*** Opening Exercise materials ***

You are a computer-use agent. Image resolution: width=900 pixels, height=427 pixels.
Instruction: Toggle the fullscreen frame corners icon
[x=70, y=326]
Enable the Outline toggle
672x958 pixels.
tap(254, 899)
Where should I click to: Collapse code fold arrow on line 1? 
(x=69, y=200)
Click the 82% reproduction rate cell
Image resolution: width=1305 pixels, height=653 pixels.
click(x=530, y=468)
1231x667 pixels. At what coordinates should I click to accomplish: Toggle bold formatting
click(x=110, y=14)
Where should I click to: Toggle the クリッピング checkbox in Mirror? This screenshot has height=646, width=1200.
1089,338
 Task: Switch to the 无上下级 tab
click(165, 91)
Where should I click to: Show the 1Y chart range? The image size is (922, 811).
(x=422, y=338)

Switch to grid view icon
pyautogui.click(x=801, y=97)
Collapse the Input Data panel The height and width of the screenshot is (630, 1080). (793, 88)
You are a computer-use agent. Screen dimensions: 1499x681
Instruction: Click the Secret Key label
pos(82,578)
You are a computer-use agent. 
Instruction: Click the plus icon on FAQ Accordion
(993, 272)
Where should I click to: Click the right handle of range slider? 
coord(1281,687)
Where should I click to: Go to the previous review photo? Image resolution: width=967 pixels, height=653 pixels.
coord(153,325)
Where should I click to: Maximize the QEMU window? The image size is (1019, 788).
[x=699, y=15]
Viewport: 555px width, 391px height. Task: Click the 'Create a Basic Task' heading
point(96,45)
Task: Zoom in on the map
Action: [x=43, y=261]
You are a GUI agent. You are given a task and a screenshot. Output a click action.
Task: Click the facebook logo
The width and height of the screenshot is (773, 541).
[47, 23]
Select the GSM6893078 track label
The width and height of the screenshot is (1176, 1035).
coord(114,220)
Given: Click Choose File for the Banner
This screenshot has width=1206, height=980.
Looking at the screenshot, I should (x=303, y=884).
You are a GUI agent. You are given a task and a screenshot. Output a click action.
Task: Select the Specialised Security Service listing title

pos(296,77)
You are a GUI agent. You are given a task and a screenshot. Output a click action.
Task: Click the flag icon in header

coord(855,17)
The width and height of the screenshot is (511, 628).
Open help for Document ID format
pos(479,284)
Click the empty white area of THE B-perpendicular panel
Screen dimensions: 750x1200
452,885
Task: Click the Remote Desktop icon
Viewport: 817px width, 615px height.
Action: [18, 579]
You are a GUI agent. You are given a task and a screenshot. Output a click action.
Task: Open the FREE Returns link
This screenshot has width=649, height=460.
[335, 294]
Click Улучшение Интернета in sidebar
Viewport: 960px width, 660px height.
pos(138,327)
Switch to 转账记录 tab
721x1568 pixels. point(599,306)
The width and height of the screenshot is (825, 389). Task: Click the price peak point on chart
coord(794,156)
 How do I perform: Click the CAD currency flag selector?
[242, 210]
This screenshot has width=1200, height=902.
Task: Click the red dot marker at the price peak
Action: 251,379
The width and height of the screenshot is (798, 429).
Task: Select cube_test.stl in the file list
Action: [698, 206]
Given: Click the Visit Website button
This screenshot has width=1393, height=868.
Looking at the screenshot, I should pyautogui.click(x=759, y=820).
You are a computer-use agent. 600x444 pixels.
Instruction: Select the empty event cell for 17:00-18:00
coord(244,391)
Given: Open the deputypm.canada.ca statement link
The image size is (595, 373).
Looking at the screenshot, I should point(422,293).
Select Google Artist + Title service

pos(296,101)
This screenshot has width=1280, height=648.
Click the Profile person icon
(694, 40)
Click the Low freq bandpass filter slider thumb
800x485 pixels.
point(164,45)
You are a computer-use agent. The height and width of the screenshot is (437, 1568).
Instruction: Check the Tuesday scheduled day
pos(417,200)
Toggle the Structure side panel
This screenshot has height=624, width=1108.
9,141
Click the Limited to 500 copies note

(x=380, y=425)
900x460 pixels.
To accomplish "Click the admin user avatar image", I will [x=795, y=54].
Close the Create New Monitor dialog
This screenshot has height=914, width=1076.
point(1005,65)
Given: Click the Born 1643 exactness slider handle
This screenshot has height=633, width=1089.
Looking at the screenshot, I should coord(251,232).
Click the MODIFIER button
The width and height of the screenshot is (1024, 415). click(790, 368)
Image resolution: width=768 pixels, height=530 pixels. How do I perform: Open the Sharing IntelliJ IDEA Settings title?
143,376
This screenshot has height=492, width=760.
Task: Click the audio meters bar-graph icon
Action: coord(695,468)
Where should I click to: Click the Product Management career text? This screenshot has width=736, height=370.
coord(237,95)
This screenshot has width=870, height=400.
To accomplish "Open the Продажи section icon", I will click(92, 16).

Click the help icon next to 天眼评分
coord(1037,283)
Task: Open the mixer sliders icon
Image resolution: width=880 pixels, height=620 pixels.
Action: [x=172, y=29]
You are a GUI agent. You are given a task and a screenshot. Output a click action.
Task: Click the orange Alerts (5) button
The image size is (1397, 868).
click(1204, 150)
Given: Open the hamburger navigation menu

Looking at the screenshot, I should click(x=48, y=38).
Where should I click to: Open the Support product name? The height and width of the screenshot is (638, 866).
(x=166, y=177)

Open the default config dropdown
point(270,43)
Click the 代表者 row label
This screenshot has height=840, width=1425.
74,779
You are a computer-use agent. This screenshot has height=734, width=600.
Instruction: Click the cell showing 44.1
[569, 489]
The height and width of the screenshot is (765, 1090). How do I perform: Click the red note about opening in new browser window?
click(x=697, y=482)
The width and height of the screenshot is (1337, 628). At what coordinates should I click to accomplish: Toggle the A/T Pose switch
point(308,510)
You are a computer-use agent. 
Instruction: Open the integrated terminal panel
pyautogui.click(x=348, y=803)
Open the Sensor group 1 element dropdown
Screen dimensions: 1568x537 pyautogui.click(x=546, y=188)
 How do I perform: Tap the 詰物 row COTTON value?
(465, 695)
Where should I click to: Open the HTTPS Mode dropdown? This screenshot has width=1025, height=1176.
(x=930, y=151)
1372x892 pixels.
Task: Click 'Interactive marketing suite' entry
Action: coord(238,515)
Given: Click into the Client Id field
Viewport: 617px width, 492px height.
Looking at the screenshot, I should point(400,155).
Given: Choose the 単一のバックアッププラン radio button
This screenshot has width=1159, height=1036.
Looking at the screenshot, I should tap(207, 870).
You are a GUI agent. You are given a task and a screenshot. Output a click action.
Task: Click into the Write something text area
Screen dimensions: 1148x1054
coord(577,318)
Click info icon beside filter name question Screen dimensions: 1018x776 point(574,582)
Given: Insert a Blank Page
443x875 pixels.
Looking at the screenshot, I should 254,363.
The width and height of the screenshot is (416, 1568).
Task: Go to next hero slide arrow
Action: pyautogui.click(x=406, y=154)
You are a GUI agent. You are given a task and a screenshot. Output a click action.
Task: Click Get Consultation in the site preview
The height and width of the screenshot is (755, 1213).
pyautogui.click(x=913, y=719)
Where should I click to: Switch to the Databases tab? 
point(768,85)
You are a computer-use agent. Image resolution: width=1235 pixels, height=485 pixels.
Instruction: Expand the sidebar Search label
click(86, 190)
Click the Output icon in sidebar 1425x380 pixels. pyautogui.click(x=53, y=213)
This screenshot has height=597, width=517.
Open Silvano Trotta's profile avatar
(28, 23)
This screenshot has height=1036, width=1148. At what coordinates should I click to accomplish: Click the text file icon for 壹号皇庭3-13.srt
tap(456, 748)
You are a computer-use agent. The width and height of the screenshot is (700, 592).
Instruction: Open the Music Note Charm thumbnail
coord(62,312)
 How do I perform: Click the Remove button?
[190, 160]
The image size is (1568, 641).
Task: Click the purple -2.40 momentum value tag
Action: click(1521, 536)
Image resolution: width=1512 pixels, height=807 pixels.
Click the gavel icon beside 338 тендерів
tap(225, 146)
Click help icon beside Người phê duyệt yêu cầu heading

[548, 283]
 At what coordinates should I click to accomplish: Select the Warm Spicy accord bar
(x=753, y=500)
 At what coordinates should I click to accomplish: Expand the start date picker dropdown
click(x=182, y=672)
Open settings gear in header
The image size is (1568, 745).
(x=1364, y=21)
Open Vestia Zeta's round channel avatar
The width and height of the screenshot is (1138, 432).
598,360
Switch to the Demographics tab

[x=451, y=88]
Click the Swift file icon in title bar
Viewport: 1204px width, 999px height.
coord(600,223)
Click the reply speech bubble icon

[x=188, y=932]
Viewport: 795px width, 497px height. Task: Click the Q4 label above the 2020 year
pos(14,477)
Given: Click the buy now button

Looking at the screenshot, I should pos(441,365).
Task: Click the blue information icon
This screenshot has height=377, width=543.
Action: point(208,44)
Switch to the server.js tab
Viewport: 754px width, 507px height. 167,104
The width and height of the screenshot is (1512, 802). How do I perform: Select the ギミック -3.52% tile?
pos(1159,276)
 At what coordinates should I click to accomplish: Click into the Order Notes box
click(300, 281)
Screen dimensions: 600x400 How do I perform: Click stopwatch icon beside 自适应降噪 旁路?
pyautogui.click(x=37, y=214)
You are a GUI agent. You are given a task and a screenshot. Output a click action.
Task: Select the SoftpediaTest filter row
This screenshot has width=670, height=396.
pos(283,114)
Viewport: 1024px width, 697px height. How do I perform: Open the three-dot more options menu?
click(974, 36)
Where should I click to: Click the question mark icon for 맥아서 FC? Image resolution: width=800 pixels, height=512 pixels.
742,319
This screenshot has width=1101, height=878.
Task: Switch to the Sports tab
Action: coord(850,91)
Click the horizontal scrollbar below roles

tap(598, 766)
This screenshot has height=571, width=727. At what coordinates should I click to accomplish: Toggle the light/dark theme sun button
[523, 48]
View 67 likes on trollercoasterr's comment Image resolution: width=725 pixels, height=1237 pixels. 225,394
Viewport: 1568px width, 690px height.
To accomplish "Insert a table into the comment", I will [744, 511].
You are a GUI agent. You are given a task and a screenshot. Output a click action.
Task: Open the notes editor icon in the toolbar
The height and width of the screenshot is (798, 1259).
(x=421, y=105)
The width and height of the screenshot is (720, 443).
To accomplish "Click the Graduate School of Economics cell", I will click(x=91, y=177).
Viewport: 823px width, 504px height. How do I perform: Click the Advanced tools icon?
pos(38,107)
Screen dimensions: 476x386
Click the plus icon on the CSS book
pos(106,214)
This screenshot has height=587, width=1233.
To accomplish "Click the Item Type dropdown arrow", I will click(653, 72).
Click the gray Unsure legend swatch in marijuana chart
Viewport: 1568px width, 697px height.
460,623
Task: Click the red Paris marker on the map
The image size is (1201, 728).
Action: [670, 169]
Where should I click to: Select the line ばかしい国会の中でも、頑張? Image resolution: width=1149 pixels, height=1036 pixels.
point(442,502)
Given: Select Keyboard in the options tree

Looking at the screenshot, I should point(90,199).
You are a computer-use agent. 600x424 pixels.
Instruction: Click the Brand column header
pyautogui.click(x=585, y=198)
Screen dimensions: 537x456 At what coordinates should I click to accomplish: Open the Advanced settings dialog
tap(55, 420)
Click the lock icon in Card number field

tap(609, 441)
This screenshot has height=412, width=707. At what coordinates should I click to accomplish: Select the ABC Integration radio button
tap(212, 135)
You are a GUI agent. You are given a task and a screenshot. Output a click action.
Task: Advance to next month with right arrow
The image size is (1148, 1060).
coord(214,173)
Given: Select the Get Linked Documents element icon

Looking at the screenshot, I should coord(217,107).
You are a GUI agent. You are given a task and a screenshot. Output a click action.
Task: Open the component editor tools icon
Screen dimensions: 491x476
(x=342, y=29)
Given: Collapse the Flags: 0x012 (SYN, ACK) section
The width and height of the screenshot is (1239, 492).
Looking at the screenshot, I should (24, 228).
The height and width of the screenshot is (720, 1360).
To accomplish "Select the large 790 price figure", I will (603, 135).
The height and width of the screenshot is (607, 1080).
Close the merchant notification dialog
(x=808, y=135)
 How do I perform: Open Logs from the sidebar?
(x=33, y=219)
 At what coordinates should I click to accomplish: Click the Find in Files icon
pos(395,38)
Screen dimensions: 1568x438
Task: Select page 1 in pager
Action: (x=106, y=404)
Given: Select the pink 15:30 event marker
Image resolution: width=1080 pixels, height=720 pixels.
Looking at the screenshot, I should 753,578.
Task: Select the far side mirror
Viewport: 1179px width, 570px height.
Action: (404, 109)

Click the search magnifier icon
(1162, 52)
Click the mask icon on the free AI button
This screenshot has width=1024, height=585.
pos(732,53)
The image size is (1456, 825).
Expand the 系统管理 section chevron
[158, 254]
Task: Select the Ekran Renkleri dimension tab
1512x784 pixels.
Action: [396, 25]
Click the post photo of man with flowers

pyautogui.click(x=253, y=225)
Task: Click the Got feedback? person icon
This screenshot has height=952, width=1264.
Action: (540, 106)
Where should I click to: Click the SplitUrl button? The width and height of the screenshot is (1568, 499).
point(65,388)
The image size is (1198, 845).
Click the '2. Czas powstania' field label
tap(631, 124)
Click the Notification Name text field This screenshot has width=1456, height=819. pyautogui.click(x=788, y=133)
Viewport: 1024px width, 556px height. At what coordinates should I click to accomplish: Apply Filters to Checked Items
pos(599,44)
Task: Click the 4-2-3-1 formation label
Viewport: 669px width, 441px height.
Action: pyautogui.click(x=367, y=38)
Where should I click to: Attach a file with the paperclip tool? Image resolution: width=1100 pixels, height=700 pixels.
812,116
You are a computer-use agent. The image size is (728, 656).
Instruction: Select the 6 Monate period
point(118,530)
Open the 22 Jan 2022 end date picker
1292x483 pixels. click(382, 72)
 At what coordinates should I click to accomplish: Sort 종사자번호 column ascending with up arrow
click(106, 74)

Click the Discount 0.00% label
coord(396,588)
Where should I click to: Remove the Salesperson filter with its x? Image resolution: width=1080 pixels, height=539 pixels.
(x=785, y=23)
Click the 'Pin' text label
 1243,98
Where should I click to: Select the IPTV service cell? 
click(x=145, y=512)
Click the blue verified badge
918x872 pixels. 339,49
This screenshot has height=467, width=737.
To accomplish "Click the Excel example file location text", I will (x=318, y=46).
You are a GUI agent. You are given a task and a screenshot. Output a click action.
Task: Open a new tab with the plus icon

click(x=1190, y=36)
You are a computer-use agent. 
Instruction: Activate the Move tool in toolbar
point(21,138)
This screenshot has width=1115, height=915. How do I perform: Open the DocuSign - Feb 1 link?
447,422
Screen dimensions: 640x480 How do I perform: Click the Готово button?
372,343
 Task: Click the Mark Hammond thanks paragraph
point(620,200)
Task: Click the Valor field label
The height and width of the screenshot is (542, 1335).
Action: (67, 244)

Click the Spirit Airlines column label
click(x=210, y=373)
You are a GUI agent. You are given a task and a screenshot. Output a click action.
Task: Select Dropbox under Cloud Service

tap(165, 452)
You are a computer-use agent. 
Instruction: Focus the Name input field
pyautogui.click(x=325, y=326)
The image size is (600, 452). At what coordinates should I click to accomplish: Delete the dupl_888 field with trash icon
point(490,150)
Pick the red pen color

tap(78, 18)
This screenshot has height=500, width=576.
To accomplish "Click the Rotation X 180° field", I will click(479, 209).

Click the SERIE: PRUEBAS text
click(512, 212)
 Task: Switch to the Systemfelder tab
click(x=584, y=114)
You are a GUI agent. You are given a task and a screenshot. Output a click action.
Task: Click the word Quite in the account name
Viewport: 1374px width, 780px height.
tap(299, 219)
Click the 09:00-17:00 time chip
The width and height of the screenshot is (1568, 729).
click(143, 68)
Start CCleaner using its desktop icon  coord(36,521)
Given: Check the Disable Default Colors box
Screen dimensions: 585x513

*** Closing Exercise materials ***

[The task] Look over the records above and copy each line that includes the string "Choose".

[Your response]
Given: Click Choose File for the Banner
Given: Choose the 単一のバックアッププラン radio button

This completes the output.